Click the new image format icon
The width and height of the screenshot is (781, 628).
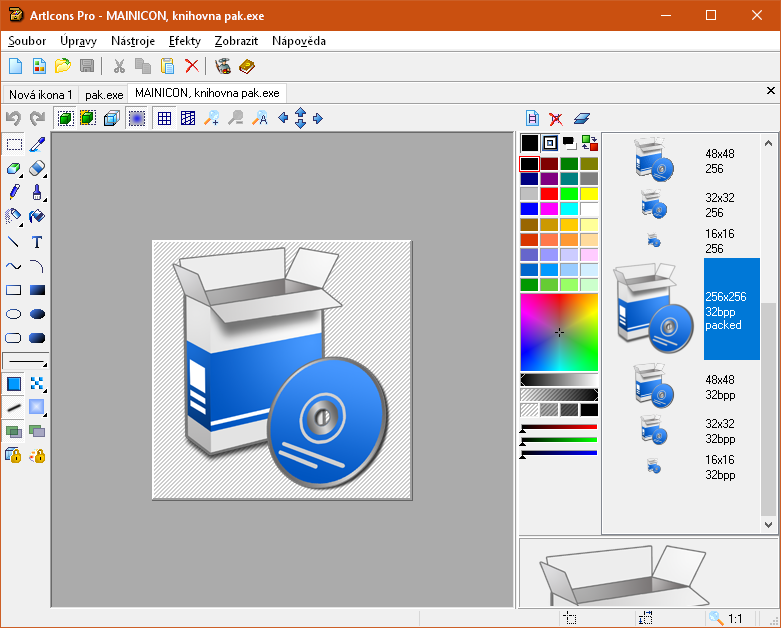(532, 118)
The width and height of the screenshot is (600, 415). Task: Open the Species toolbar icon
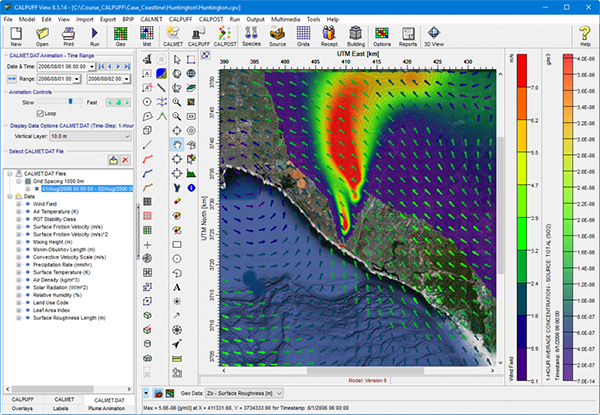tap(251, 37)
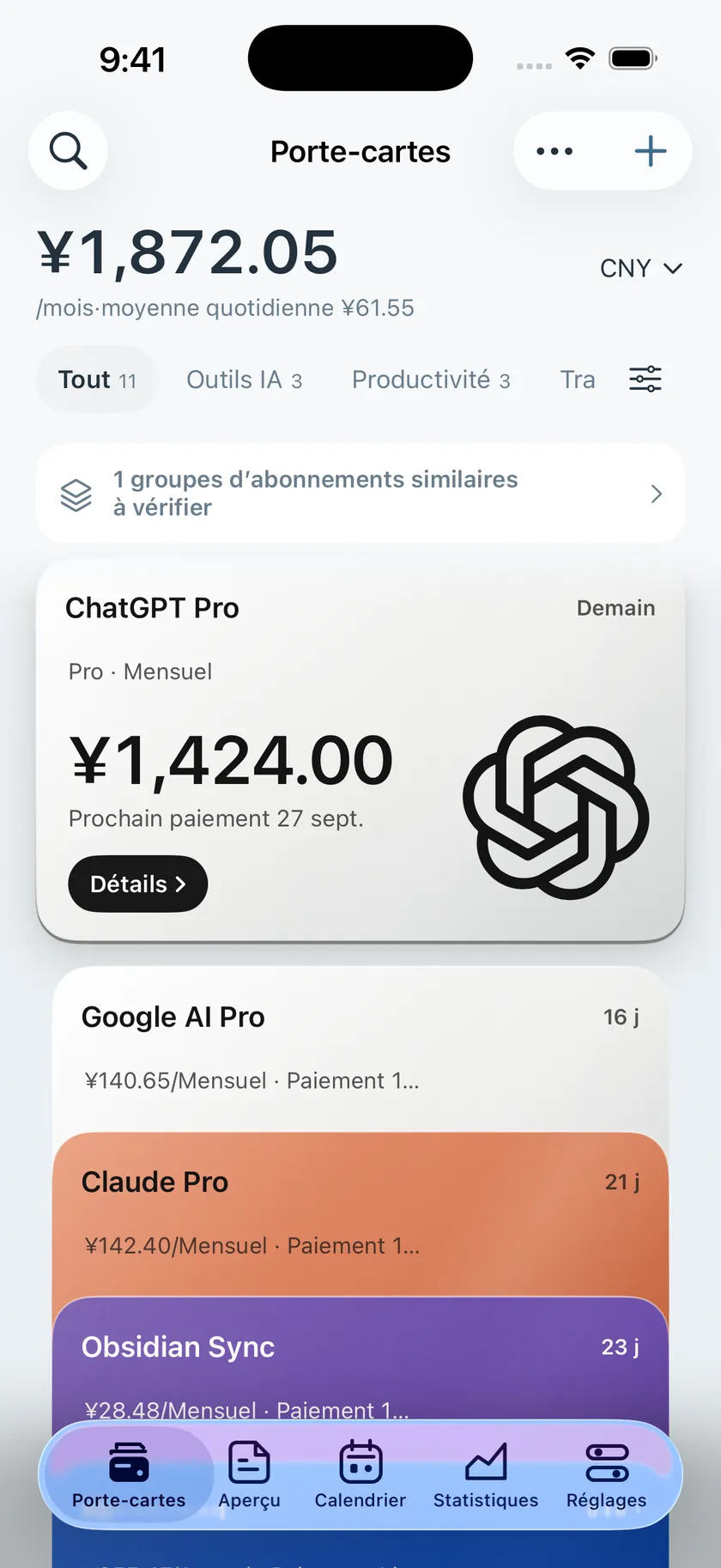Open the Réglages tab
The width and height of the screenshot is (721, 1568).
[x=607, y=1474]
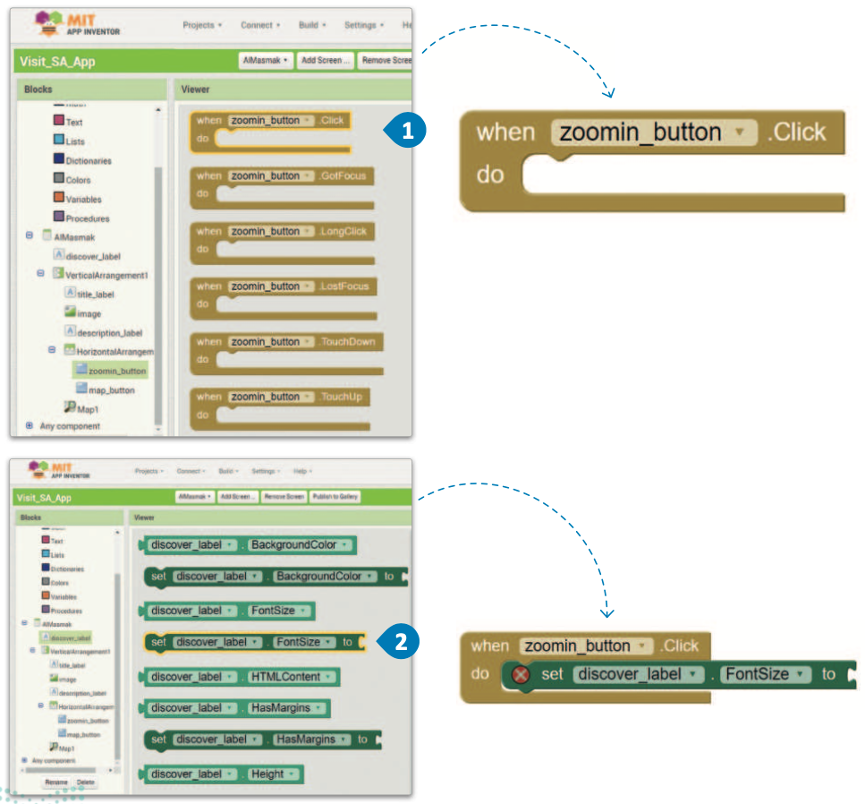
==================================================
THE TASK: Could you retype exactly, and only, the lines running from the one with "The width and height of the screenshot is (781, 628)." to the last line of the listing, while leaving any pictures out?

EXERCISE RESULT:
The width and height of the screenshot is (781, 628).
(532, 118)
The width and height of the screenshot is (600, 415). Task: Open the Species toolbar icon
tap(251, 37)
Open the Réglages tab
The width and height of the screenshot is (721, 1568).
[x=607, y=1474]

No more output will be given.